Submetidos os réus a julgamento nesta data, respondo ao Ministério
Público a minha negativa no tocante à culpabilização penal dos réus, visto que JOSÉ ROBERTO QUIROGA, era, sim, proprietário dos estabelecimentos contidos nos autos, porém por se tratar de uma casa noturna (um bar) e de um hotel, o artigo perpetrado pela acusação difere do cenário vislumbrado, uma vez que não há a identificação do acompanhante da vítima na noite do crime e que, no tocante a documentação, não se é tido como obrigatório a apresentação dos documentos d.e todos os indivíduos que adentram no hotel, normativa essa presente na Lei nº 8.078, de 11 de Setembro de 1990 (Código de Defesa do Consumidor) - da não obrigatoriedade de exigência e registro de documentos de identidade por ocasião da entrada do consumidor em estabelecimentos como hotéis, motéis e similares . Outra divergência existente no processo é o fato do crime ter sido efetuado dentro do quarto do imóvel, não se pode criminalizar o seu respectivo proprietário uma vez que, dentro do quarto, há o imperativo do princípio da privacidade, ou seja, está previsto em nossa Constituição Federal, em seu art. 5º, inciso X, dispondo que são invioláveis a intimidade, a vida privada, a honra e a imagem das pessoas, assegurado o direito a indenização pelo dano material ou moral decorrente de sua violação. Logo, o hotel não tem a capacidade jurídica de responder judicialmente pela responsabilização do crime cometido dentro de suas dependências privativas. Ademais, os testemunhos obtidos nos autos demonstram a não existência e comprovação de formas de exploração sexual tanto na boate Caribbean Dreams, quanto no Grand Hotel Caribbean Blue, pois fora entendido que as mulheres que utilizavam tais espaços acordavam com o recebimento de parcelas financeiras das vendas obtidas em ambos os espaços de convivência.

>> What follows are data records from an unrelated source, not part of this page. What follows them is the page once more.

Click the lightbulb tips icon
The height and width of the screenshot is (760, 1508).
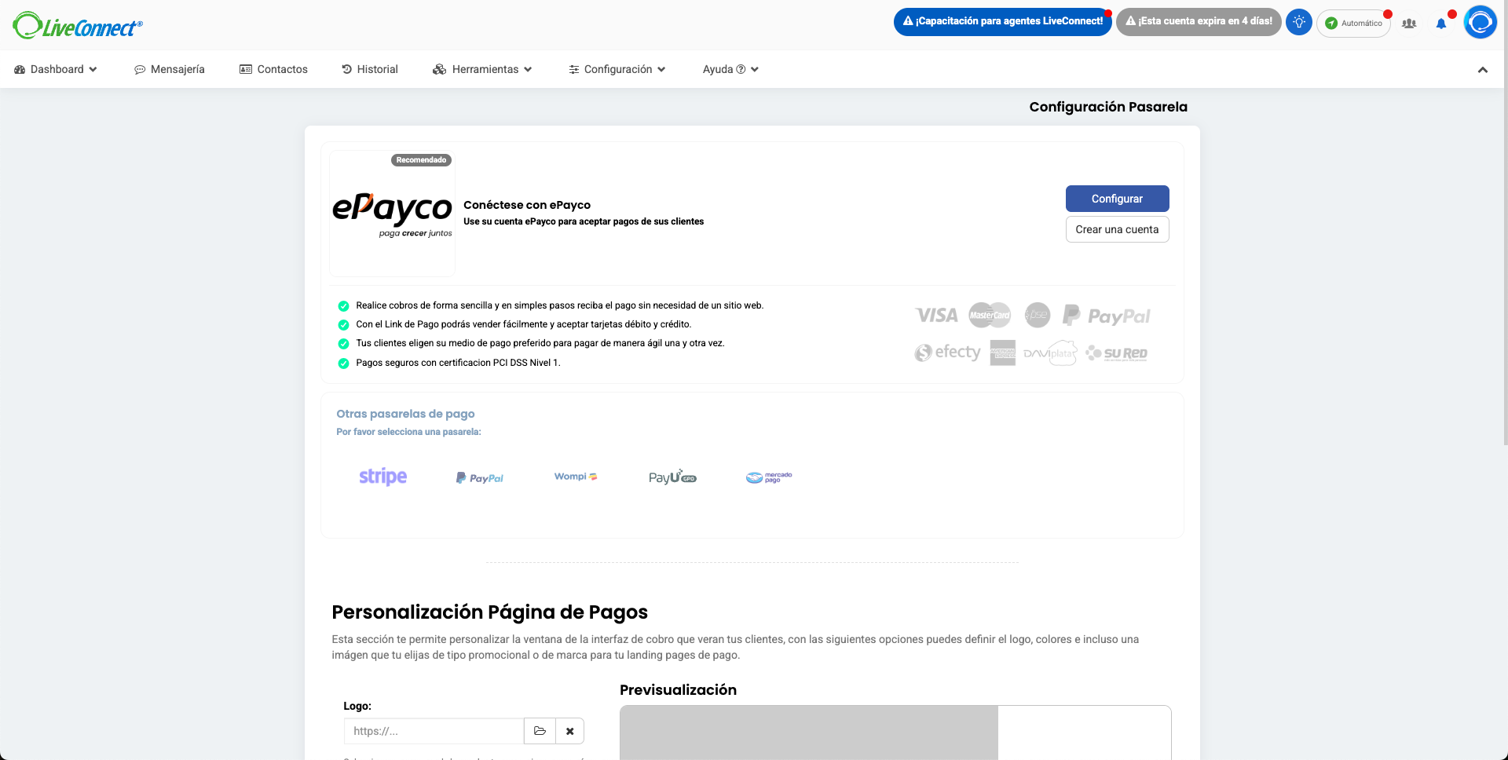click(1298, 22)
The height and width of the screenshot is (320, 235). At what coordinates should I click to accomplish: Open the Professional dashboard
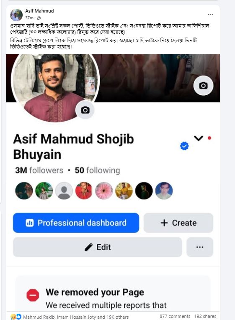(76, 223)
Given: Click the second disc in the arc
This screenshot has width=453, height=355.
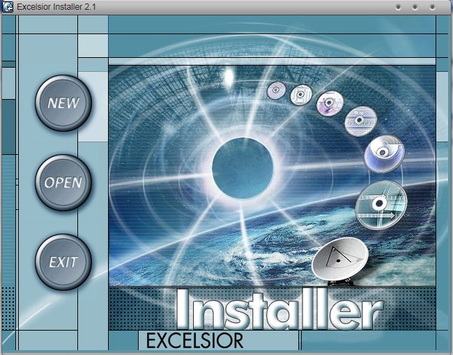Looking at the screenshot, I should coord(301,94).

No tocante à gerência da boate, na pessoa de ALFREDO BATHATA,
o acusado, ao meu ver, somente era incumbido de administrar e organizar o espaço noturno. Tendo estes pressupostos, não é crime manter um estabelecimento no qual sejam oferecidos serviços sexuais, desde que quem esteja se prostituindo não esteja sendo forçado nem seja vulnerável. Como acréscimo, as próprias testemunhas ouvidas no processo levam a cabo o entendimento acerca da liberdade e da independência que era fomentada em ambos os locais citados nos autos. FLÁVIA MATHIAS, 29 anos e ex-frequentadora tanto da CARIBBEAN DREAMS quanto do GRAND HOTEL CARIBBEAN BLUES, por exemplo, disse em depoimento: “Não, do programa a casa não ganhava nada, não.” Ora, para o direito penal e seu respectivo código, é tutelado a representação criminal somente quando há a comprovação de recebimentos alheios à prostituição, no que é entendido comumente como cafetinagel, vista no art. 230, do Código Penal,
“Tirar proveito da prostituição alheia, participando diretamente de seus
lucros ou fazendo-se sustentar, no todo ou em parte, por quem a exerça: Pena – reclusão, de um a quatro anos, e multa.”
CARLA CRISTINA, 22 anos e ex-prostituta do local, também diz em
depoimento: “Trabalhei no Caribbean durante muito tempo. Agora, estou na casa concorrente. Não temos um vínculo de emprego com a casa, com o Sr. Quiroga [..]”. Logo, o argumento probatório que incrimina os acusados por violações da dignidade sexual, note que um dos preceitos fundamentadores do termo penal é a necessidade da existência da redução da liberdade das vítimas e a exploração - tanto psíquica quanto sexual, não é contemplado na matéria de fato, visto que as mulheres que circulavam pelos espaços citados possuíam total liberdade de ir e vir e propriedade sobre seus corpos.
Posto isso, julgo improcedente o libelo-crime acusatório, e absolvo os
Srs. JOSÉ ROBERTO QUIROGA e ALFREDO BATHATA das penas do art. 229, do Código Penal. Bem como, julgo improcedente a matéria processual e arquivo o presente processo.